A Practitioner's Guide to Net Promoter Score (NPS)
Over the past year at LinkedIn I developed a strong appreciation for using Net Promoter Score (NPS) as a key performance indicator (KPI) to understand customer loyalty. In addition to the standard repertoire of acquisition, engagement, and monetization KPIs, NPS has become a great additional measure for understanding customer loyalty and ultimately an actionable metric for enhancing your product experience to deliver delight.
I wanted to share the best practices I've learned for implementing an NPS program within an organization to get the most out of this KPI for driving more delightful product experiences.
The Origin of NPS
Net Promoter Score (NPS) is a measure of your customer's loyalty, devised by Fred Reichheld at Bain & Company in 2003. He introduced it in a seminal HBR article entitled The One Number You Need to Grow, which I highly recommend anyone serious about NPS to read in detail. Fred found NPS to be a strong alternative to long customer satisfaction surveys as it was such a simple single question to administer and was able to show correlation between NPS and long-term company growth.
How NPS is Calculated
NPS is calculated by surveying your customers and asking them a very simple question: "How likely is it that you would recommend our company to a friend or colleague?" Based on their responses on a 0 - 10 scale, group your customers into Promoters (9-10 score), Passives (7-8 score), and Detractors (0-6 score). Then subtract the percentage of detractors from the percentage of promoters and you have your NPS score. The score ranges from -100 (all detractors) to +100 (all promoters). An NPS score that is greater than 0 is considered good and a score of +50 is excellent.
Additional NPS Questions
In addition to asking the likelihood to recommend, it's essential to also ask the open-ended question: "Why did you give our company a rating of [customer's score]?" This is critical because it's what turns the score from simply a past performance measure to an actionable metric to improve future performance.
It's also helpful to ask how likely they are to recommend your competitor products or alternatives, so you can establish a benchmark for how your NPS score compares to others in your industry as there are substantial differences in scores by product category.
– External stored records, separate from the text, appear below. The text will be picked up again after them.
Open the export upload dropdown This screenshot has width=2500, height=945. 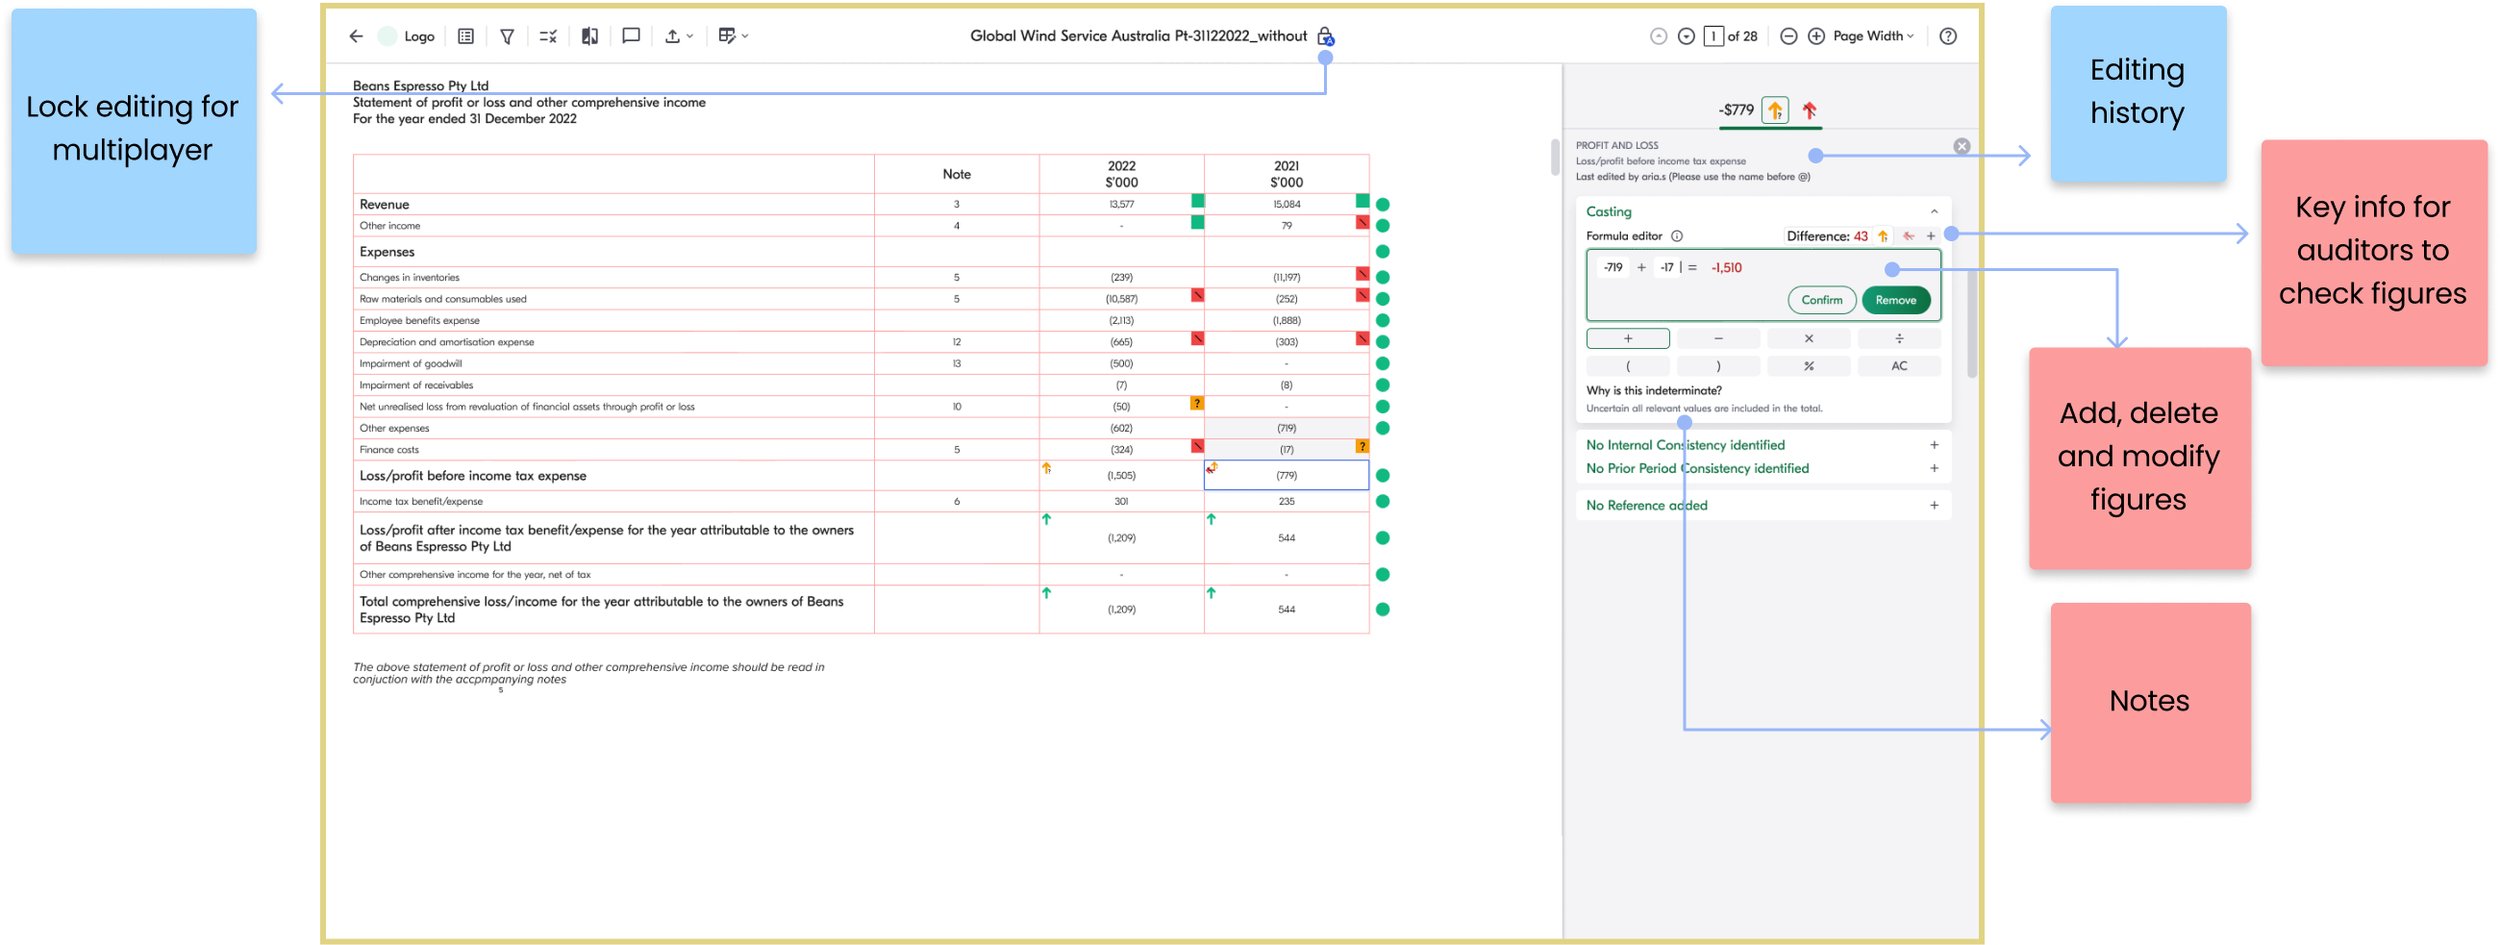coord(679,36)
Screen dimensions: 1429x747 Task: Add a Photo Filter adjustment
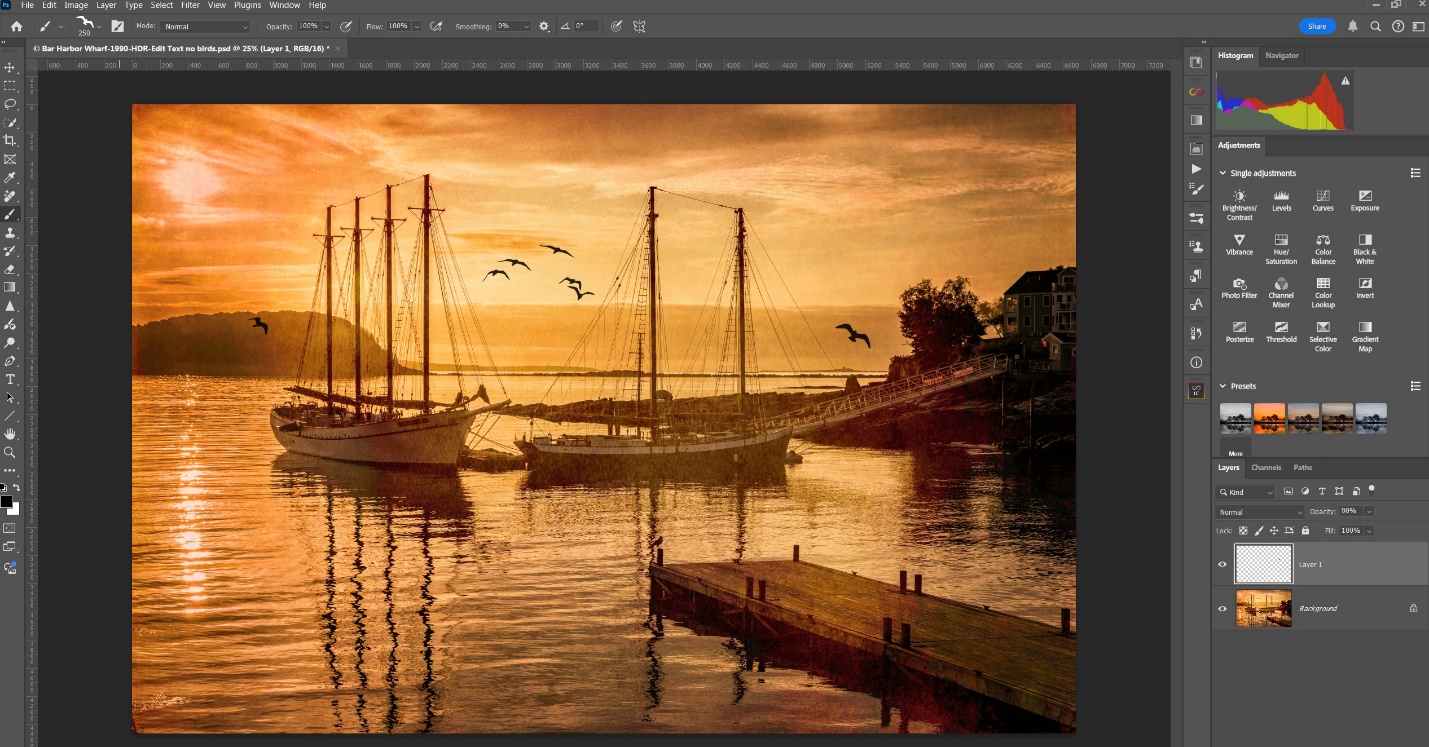1239,284
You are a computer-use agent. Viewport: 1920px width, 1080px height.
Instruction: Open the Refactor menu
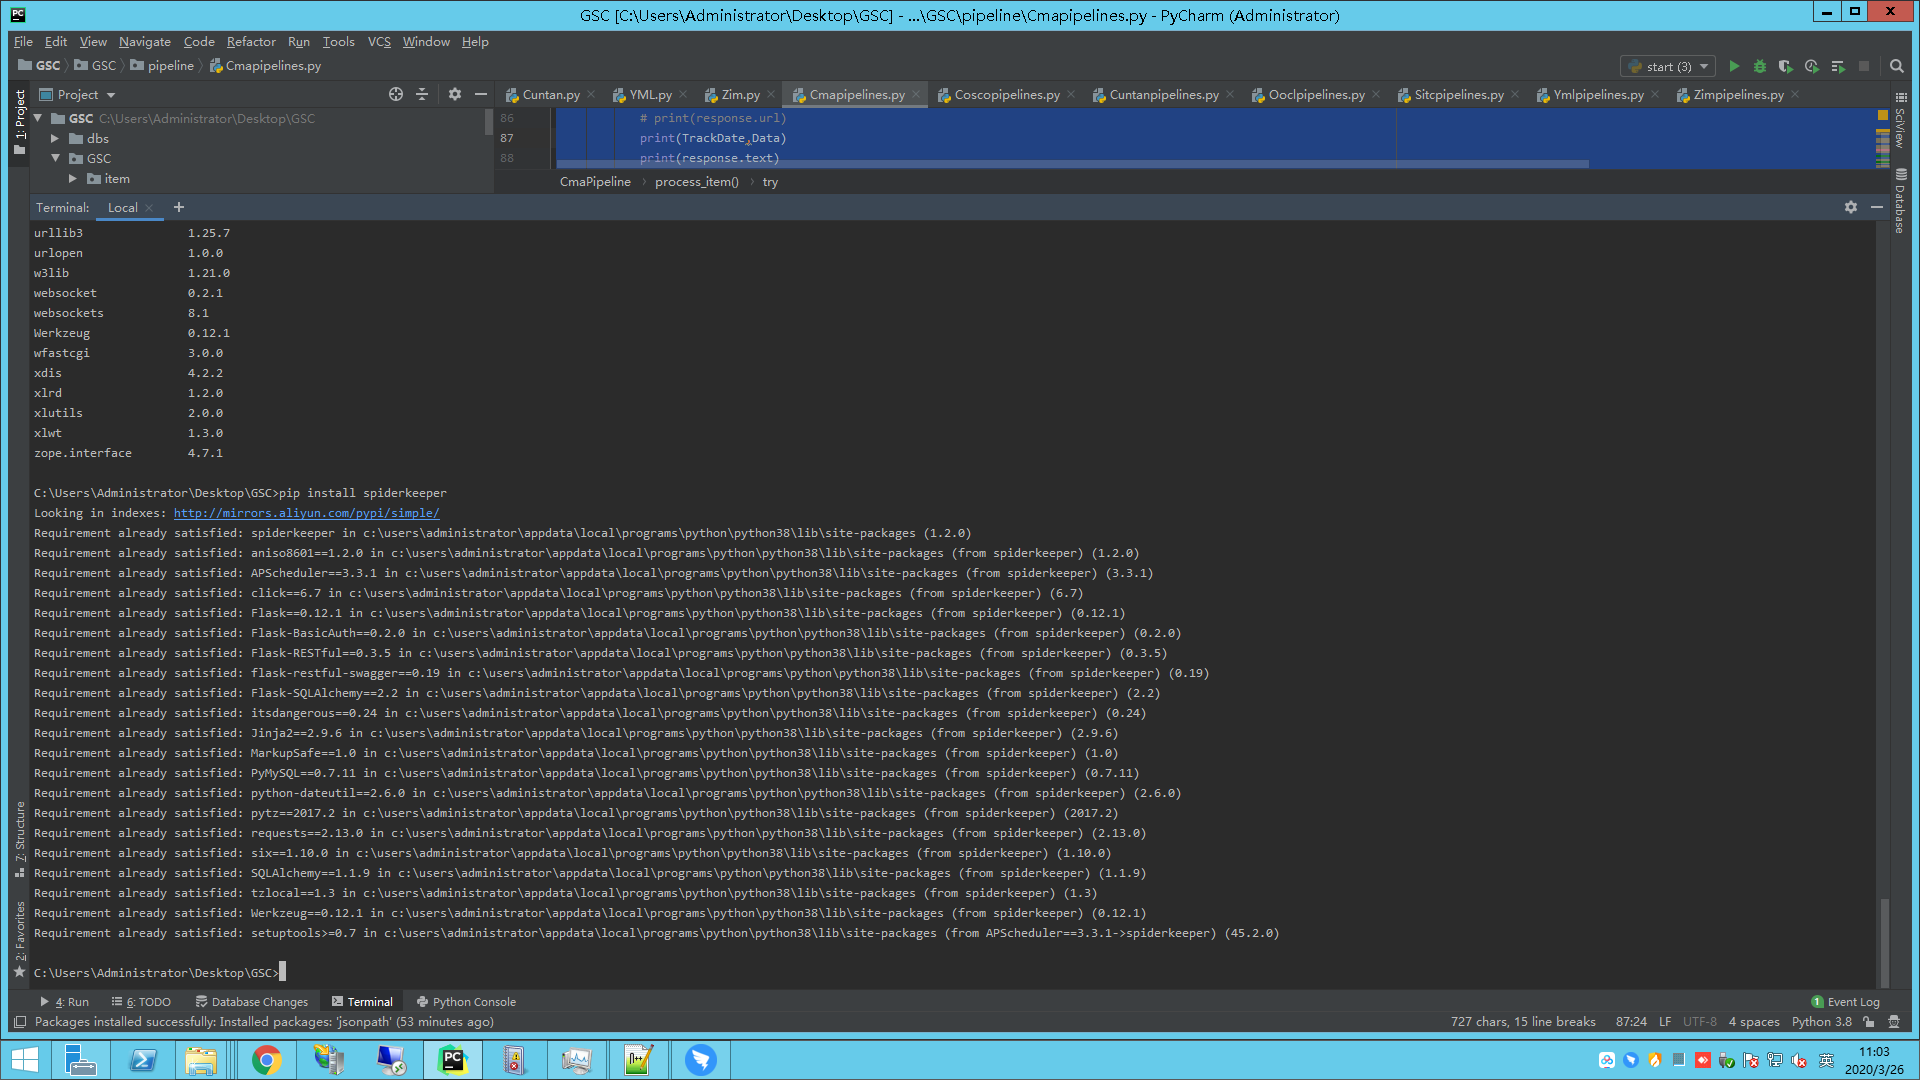coord(250,42)
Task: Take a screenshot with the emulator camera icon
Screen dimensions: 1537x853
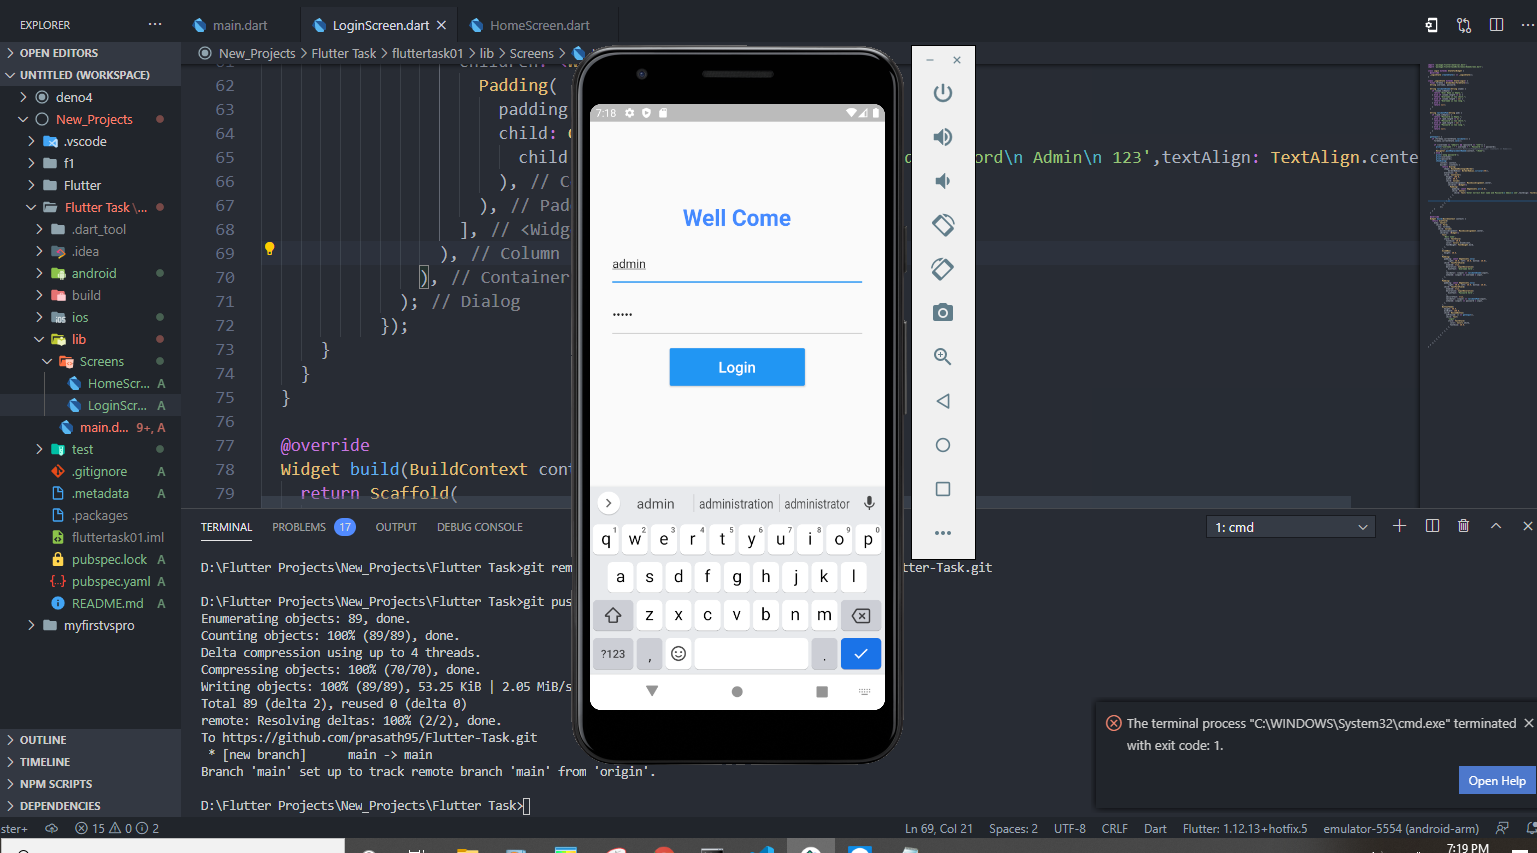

Keep in mind though that these results are biased since you are sampling your own customers for these benchmarks instead of a random cross-section of potential customers, including those who have chosen competitive solutions.
Many ask additional questions to understand additional drivers of the customer's score. These are optional as while they add value in understanding the results, they add complexity which reduces the response rate, so you need to consider the trade-off of doing so.
Collection Methods
NPS scores for online products are typically collected by sending the survey via email to your customers or through an in-product prompt to answer the survey. To maximize response rates, it's important to offer the survey across both your desktop & mobile experiences. While you could create such a collection tool in-house, I encourage folks to use one of the NPS survey solutions out there that support collection and analysis across a variety of channels and interfaces, such as one offered by my wife Ada's employer SurveyMonkey.
One challenge with both email and in-product based survey methodologies is they tend to bias responses to more engaged customers as less engaged users are likely not coming back to the product nor answering your company's emails as frequently. We'll talk about potentially addressing this below.
Sample Selection
It's important to survey a random representative sample of your customers each NPS survey. While that may sound easy, we found cases in which the responses weren't in fact random and it became important to control for this in sampling or analysis. For example, we found strong correlation between engagement and NPS results. Therefore it was important to ensure your sample in fact reflects the engagement levels of your actual overall user base. Similarly, we found a correlation between customer tenure and NPS results as well, thus another key factor to ensure the customer tenure in the sample similarly matches that of your overall user base.